I tried to make it as engaging as possible, by virtually inviting everyone into my living room, telling stories, showing photos and suggesting books, records and movies to find ways to get through this. The silence between songs was deafening, though the live chat and some international cosmic mojo showed me I wasn’t alone. It was like that scene in Wings of Desire, when Peter Falk says to the angel, “I can’t see you, but I can feel that you’re there.”
As the weeks went by, I got more comfortable with this strange new gig, and was incredibly touched by the love and generosity from my audience. It even took me to places that I’d never been to before, parts of the world like Israel, Asia and South Africa, all of us going through the same thing at the same time, together as a planet.
I’ve been finding ways to keep the show uplifting. HR from Bad Brains, one of my heroes, gives a positive message every week. I resurrected the characters I’d created at airports and truck stops to keep the band laughing and break up the boredom on tour, like Bob Strauss, “Road Manager to the Stars,” and other wacky bits. To engage the audience, I started taking requests, dedications, playing full albums and cover songs. I’ve been virtually bringing in friends to “sit at the bar,” like Lucinda Williams, Debbie Harry, Brian Fallon, Jim Jarmusch, and Fred Armisen.
As the lockdown in New York City was lifted and the case numbers started to go down, we decided to play as a band — distanced, with masks, bank-robber-style — for a full-on livestream from the Bowery Electric on Joey Ramone Place, the hallowed ground near CBGB’s where I first played as a teenager.

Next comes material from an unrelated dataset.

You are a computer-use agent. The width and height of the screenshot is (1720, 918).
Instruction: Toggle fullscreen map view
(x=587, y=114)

Bowery Electric has slowly and carefully started inviting a few bands like Murphy’s Law (10 people or less, following CDC guidelines) to rehearse and broadcast their very own livestreams. We’ve been using the ticketed platform Veeps, co-founded by Joel and Benji Madden.
Even though it’s only a small fraction of the money these venues and artists would normally make, it keeps the bands going and lets the world know that we’re still alive. With a lack of human touch and limited connection, music is the heartbeat so many of us still need.

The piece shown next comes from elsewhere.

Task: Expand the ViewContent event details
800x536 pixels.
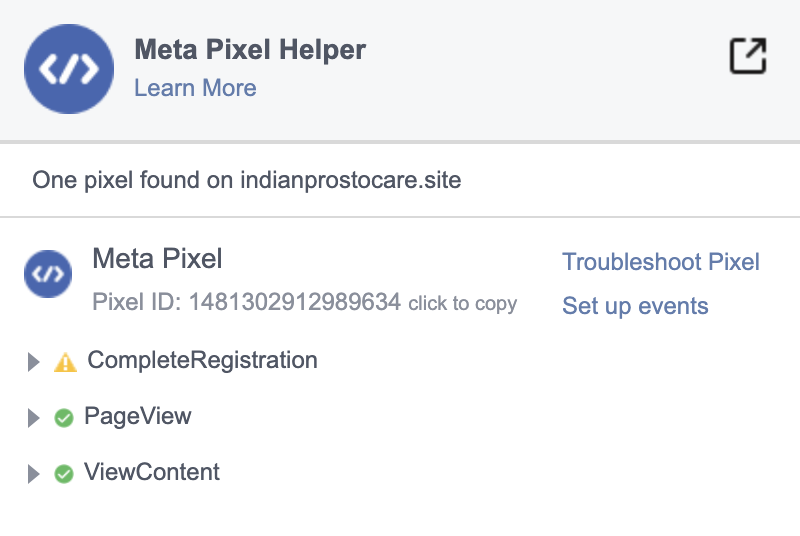Action: pyautogui.click(x=35, y=474)
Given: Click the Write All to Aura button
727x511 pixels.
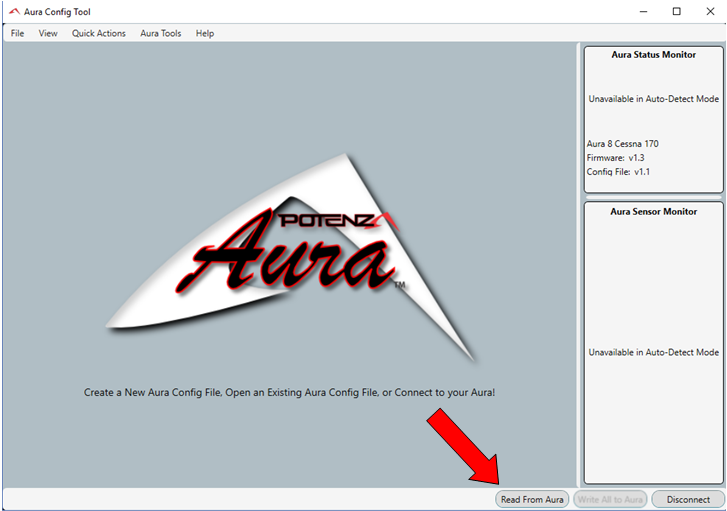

As I walk around the city, it breaks my heart to see the great places that I love going out of business. I’ve lived through blackouts, wars, serial killers, and the horror of September 11th, but I have never seen anything like this.
On the other hand, I’ve been so blessed and grateful to see the love and compassion that people have for each other right now. Rock & roll has always shown me that we are not alone. This is a time in history that future generations will look back at and wonder how we got through it. We will get through it by being safe, strong, smart and creative.

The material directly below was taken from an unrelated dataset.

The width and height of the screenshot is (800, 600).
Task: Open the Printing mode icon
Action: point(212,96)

We must stick together. It’s a time to sit tight, but not sit still. We’re finding ways to overcome and make something positive out of all this. It’s kind of like that scene in Goodfellas, when they all go to jail for a little while. There are still some perks: good food, good music, and each other.
Please take action and help save independent venues by signing up and supporting organizations like the National Independent Venue Association (NIVA) and SaveOurStages.